(Screenshot grounding data)
---

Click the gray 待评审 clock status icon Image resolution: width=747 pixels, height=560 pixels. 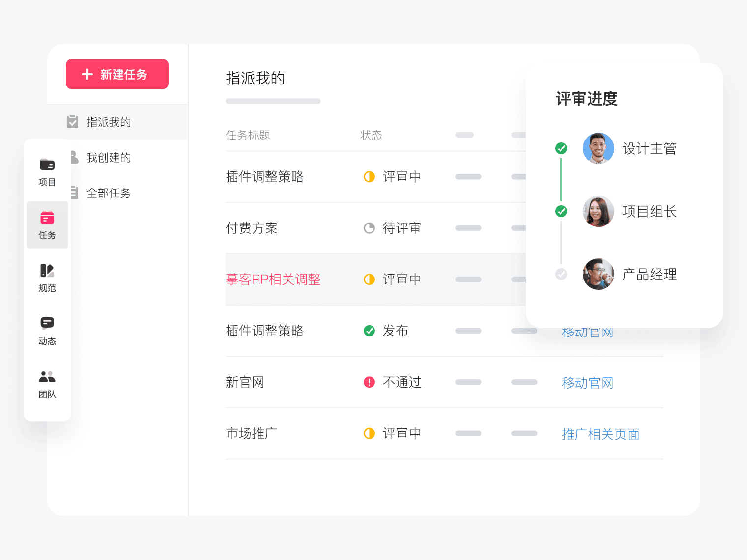tap(369, 228)
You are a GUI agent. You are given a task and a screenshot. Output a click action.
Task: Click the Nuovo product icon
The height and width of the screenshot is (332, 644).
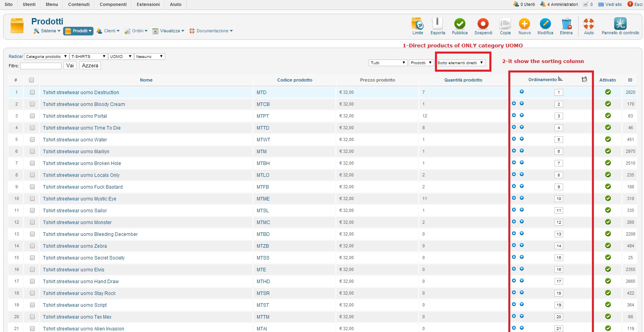click(x=524, y=24)
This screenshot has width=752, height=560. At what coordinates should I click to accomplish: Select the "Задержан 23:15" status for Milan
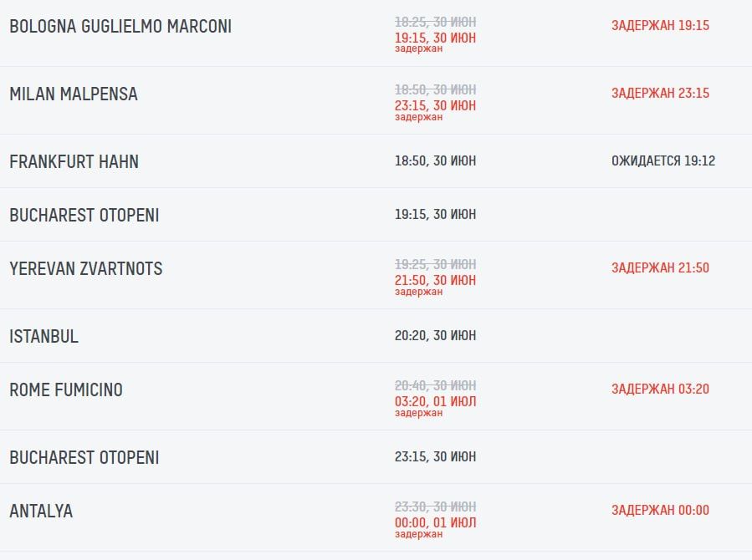pyautogui.click(x=660, y=94)
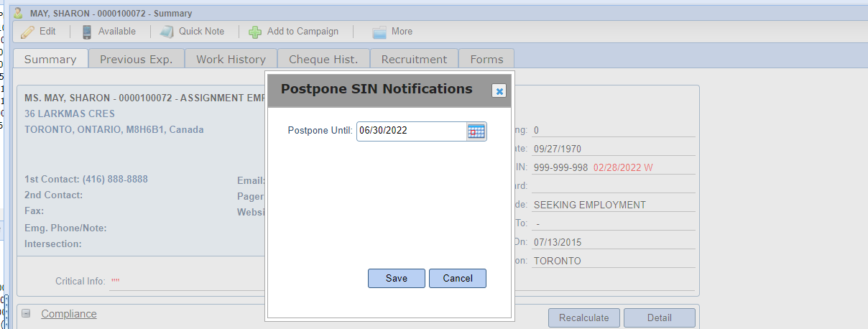Click the Postpone Until date field
Image resolution: width=868 pixels, height=329 pixels.
click(x=412, y=131)
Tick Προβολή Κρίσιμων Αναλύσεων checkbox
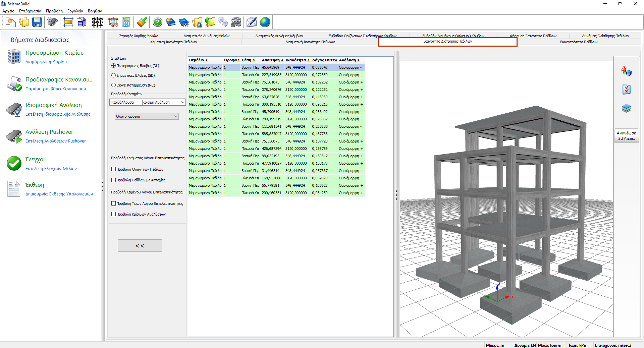This screenshot has width=644, height=348. tap(114, 214)
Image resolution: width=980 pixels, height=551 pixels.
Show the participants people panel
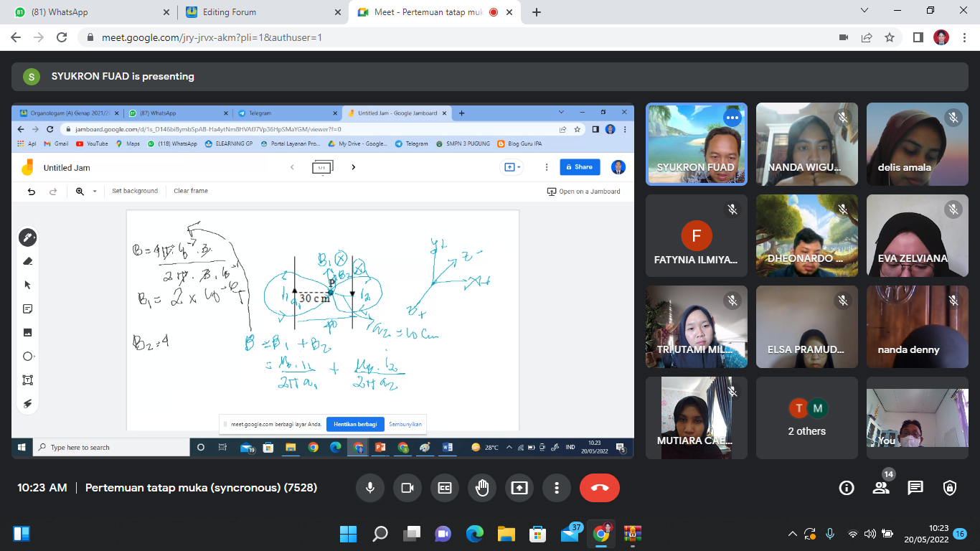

---

* [What you need to do]: Begin at the line with "This screenshot has width=752, height=560." and retype exactly every line through the last one of the entries above, both included, and nothing more; pictures stay out.

* [Answer to the exercise]:
This screenshot has width=752, height=560. At what coordinates should I click to accomplish: Select the "Задержан 23:15" status for Milan
pyautogui.click(x=660, y=94)
Click the Postpone Until date field
Image resolution: width=868 pixels, height=329 pixels.
click(x=412, y=131)
Tick Προβολή Κρίσιμων Αναλύσεων checkbox
This screenshot has width=644, height=348. tap(114, 214)
Image resolution: width=980 pixels, height=551 pixels.
Show the participants people panel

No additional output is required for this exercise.